Com a gare inacessível, muitos procuraram abrigo nas redondezas. Mais de uma dezena de pessoas dormia junto ao Pavilhão de Portugal, no Parque das Nações, nas três visitas do PÚBLICO ao local, em Dezembro. “Há muita gente nas fábricas abandonadas à volta. Há pessoas que vemos noutras zonas da cidade. Há muita gente a quem perdemos o rasto”, conta Rita Vaz Curado, voluntária da Associação Conversa Amiga (ACA), que de quinze em quinze dias visita as pessoas em situação de sem-abrigo no Oriente.

O relato é repetido por Duarte Paiva, presidente da ACA, e Margarida Azevedo Alves, voluntária da Comunidade Vida e Paz. “Encontramos pessoas na Avenida Almirante Reis, Arroios e Rossio: cerca de três dezenas de pessoas que estavam no Oriente e passaram para outras zonas da cidade”, acrescenta Hugo Martins, presidente da associação VOX Lisboa.

“As pessoas estão onde calha.

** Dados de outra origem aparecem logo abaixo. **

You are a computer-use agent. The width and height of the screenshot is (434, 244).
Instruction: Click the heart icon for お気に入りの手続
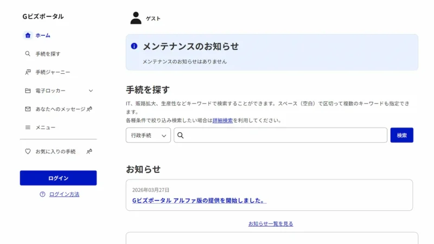point(28,152)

Nos sítios mais abrigados, onde a polícia não chega e onde ninguém vai. Onde a miséria é maior”, é o relato de Albino Henriques da Silva, em situação de sem-abrigo há dez anos.

Na primeira semana de Janeiro, depois de vários relatos de vandalismo, o número de pessoas a dormir junto ao pavilhão diminuiu. A PSP não tem registo destas situações de vandalismo.

“As pessoas estão onde calha. Nos sítios mais abrigados, onde a polícia não chega e onde ninguém vai. Onde a miséria é maior”
Albino Henriques da Silva

A Junta de Freguesia do Parque das Nações diz não ter conhecimento que “haja pessoas nessa situação”, a viver em fábricas ou que tenham ido para outras zonas da cidade. Segundo a autarquia, apenas quatro pessoas permanecem a dormir junto ao Pavilhão de Portugal. “Mas neste processo, é natural que se tenha pedido o rasto a algumas”, admite Conceição Palha, vogal da responsabilidade social. Refere que intervenção da Novos Rostos contou com a parceria da junta, da administração da gare (Gare Intermodal de Lisboa) e da PSP.

O PÚBLICO aguarda resposta da Novos Rostos sobre o processo de atribuição de quartos e apartamentos.
Menos de dois meses

Espírito Santo afirma que intervenção pretende encaminhar as pessoas que dormiam na gare para respostas de alojamento das várias associações que atuam na cidade. A Novos Rostos expôs, em Outubro e Novembro, propostas - desde centros de acolhimento temporário, apartamentos partilhados e unidades integrativas – às pessoas em situação de sem-abrigo em reuniões na sala da associação na esquadra da PSP do Parque das Nações.